» **PROBLEM TO WORK ON**:
Starting with the line that contains "The width and height of the screenshot is (1206, 592)." and going on through the line that contains "will click(x=329, y=225).", write these lines out again with "icon" switched to "symbol" and nothing else changed. Give only these lines.
----------------
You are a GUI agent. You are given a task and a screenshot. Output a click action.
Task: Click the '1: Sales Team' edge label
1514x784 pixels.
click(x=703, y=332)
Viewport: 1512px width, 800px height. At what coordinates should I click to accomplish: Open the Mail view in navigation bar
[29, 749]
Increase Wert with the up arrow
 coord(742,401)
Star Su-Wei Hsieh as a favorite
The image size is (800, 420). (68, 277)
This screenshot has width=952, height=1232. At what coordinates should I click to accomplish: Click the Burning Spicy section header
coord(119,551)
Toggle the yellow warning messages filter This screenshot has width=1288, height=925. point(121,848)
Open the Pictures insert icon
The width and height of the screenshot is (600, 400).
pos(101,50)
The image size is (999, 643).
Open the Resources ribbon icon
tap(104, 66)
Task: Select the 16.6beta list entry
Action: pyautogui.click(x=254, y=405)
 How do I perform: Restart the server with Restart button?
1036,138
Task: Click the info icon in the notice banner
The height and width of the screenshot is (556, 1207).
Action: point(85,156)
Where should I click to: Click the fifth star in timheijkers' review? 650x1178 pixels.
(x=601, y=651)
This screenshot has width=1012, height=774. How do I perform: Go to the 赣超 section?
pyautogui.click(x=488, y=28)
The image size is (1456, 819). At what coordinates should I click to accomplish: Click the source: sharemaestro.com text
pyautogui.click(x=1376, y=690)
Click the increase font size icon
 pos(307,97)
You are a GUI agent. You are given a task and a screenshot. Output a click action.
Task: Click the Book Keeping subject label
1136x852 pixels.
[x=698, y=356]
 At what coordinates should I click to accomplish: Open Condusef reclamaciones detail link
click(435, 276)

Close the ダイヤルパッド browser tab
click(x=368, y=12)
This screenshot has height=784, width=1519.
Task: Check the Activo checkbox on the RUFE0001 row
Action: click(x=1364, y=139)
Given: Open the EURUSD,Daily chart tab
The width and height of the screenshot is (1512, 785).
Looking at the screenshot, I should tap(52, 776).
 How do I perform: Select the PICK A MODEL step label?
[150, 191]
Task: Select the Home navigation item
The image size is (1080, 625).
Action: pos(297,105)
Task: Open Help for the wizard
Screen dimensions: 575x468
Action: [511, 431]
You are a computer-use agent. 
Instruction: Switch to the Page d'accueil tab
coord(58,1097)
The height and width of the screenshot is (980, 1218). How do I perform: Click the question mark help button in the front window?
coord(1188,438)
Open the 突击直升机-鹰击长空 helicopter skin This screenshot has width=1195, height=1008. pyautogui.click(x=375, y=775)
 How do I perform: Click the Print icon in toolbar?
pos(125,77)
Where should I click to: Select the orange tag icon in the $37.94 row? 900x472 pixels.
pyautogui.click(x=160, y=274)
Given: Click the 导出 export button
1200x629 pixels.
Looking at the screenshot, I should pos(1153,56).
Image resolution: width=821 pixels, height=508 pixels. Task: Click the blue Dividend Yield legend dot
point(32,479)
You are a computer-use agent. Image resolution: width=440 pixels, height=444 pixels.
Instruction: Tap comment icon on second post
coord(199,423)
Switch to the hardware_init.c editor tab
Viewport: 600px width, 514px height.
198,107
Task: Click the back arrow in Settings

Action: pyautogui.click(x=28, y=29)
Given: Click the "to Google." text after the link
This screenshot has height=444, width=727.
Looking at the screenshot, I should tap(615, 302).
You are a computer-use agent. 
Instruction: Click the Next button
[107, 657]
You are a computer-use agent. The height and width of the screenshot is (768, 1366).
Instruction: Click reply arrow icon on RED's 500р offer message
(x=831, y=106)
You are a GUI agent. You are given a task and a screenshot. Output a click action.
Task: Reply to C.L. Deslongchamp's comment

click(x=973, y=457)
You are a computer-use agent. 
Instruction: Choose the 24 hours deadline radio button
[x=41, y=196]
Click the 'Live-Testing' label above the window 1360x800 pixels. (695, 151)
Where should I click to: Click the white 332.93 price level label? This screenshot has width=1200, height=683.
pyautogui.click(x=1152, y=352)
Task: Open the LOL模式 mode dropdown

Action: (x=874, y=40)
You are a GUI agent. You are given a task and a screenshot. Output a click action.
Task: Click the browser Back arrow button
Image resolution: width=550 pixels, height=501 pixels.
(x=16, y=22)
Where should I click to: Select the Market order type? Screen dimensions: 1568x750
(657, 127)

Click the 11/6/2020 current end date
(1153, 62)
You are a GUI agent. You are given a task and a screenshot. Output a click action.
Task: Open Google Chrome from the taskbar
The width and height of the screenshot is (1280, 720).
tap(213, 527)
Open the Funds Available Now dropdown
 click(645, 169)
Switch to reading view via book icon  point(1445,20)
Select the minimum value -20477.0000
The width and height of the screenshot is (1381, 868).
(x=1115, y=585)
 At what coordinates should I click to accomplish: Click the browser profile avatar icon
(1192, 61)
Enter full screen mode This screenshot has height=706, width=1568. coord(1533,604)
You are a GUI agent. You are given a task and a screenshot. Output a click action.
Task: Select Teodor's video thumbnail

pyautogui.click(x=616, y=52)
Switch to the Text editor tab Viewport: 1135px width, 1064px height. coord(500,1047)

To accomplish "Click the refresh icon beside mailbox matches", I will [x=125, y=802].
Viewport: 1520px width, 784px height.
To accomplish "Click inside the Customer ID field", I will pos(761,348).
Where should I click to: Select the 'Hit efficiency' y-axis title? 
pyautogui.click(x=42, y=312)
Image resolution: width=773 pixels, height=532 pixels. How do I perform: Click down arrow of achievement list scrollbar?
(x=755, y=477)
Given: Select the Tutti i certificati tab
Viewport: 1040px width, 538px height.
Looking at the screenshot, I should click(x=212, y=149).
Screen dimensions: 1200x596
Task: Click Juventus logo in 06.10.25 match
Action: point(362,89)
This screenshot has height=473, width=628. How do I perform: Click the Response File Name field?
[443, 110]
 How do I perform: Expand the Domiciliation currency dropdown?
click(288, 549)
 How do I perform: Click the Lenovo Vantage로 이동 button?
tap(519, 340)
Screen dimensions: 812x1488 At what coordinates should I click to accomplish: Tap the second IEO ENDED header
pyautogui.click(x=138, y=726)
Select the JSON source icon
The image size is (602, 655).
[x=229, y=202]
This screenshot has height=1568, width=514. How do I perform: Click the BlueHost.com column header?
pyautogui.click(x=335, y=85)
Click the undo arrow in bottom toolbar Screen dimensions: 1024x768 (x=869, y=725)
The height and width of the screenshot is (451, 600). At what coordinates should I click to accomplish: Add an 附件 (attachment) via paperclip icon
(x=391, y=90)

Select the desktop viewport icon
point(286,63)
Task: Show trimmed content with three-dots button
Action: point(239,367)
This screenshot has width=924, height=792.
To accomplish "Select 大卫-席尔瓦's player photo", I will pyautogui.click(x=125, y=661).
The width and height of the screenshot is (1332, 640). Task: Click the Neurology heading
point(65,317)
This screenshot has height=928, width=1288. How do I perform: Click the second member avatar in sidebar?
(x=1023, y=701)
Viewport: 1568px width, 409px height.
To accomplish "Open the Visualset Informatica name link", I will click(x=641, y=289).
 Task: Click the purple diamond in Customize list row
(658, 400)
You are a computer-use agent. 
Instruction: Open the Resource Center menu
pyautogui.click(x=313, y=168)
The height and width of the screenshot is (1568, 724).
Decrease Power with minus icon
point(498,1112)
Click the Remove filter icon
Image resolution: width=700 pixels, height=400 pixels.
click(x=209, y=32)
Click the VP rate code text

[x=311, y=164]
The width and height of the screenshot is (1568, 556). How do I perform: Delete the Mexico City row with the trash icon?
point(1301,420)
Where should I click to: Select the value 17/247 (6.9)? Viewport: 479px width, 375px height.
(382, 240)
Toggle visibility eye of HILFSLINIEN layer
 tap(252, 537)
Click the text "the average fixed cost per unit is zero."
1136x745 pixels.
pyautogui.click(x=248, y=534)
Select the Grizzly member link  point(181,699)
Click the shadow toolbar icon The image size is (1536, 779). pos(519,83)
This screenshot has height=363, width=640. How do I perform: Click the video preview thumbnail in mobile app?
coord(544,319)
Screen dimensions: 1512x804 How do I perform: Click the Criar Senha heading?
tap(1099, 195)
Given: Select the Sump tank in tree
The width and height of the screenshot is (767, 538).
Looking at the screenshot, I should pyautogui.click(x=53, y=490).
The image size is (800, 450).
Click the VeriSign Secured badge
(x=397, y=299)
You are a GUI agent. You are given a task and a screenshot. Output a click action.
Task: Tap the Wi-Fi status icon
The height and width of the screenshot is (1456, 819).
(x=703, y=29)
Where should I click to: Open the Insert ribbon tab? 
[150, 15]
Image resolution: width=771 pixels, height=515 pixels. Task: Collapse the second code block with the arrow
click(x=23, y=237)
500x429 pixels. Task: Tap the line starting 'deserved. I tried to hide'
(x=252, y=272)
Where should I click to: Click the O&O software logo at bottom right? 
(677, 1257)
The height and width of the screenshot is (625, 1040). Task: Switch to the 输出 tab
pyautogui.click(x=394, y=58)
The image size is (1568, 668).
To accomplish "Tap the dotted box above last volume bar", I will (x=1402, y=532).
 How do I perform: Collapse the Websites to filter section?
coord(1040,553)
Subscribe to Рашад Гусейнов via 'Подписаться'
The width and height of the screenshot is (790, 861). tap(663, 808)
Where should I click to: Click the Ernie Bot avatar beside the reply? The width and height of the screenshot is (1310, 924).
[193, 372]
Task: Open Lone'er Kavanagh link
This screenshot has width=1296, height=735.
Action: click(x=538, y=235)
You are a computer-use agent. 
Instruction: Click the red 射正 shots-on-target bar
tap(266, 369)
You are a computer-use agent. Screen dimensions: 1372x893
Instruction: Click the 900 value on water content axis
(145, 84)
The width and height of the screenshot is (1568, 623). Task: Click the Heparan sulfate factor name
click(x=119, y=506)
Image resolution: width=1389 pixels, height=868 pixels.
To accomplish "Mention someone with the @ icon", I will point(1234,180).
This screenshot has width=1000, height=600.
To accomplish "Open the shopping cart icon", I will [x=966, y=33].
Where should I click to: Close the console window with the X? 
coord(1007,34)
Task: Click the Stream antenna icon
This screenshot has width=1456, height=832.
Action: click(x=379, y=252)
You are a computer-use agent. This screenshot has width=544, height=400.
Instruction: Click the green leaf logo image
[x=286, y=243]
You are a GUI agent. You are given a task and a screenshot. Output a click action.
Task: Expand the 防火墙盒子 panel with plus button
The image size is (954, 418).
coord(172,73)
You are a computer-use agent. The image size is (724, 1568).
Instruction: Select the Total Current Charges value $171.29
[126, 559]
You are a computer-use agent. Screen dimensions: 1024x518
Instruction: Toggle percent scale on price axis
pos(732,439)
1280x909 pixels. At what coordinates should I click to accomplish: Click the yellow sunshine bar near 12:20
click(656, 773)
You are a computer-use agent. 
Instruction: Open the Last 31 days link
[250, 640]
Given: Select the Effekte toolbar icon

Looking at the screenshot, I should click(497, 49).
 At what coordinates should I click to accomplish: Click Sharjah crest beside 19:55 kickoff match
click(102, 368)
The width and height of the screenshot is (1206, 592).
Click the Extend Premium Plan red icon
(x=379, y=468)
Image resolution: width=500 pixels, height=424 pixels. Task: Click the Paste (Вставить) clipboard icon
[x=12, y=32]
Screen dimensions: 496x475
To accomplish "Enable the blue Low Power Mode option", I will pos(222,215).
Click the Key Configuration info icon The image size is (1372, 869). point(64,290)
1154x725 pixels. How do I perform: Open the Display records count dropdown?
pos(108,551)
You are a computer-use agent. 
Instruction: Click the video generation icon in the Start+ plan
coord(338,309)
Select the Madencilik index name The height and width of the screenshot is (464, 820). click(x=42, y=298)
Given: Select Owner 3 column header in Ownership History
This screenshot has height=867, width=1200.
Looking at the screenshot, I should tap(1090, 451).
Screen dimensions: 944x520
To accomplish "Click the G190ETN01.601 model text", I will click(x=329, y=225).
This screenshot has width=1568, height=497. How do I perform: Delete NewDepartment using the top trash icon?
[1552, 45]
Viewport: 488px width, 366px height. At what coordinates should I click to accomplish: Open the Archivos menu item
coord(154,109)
----------------
» **EXERCISE ANSWER**:
The width and height of the screenshot is (1206, 592).
Click the Extend Premium Plan red symbol
(x=379, y=468)
Image resolution: width=500 pixels, height=424 pixels. Task: Click the Paste (Вставить) clipboard symbol
[x=12, y=32]
Screen dimensions: 496x475
To accomplish "Enable the blue Low Power Mode option", I will pos(222,215).
Click the Key Configuration info symbol The image size is (1372, 869). point(64,290)
1154x725 pixels. How do I perform: Open the Display records count dropdown?
pos(108,551)
You are a computer-use agent. 
Instruction: Click the video generation symbol in the Start+ plan
coord(338,309)
Select the Madencilik index name The height and width of the screenshot is (464, 820). click(x=42, y=298)
Given: Select Owner 3 column header in Ownership History
This screenshot has height=867, width=1200.
Looking at the screenshot, I should tap(1090, 451).
Screen dimensions: 944x520
To accomplish "Click the G190ETN01.601 model text", I will click(x=329, y=225).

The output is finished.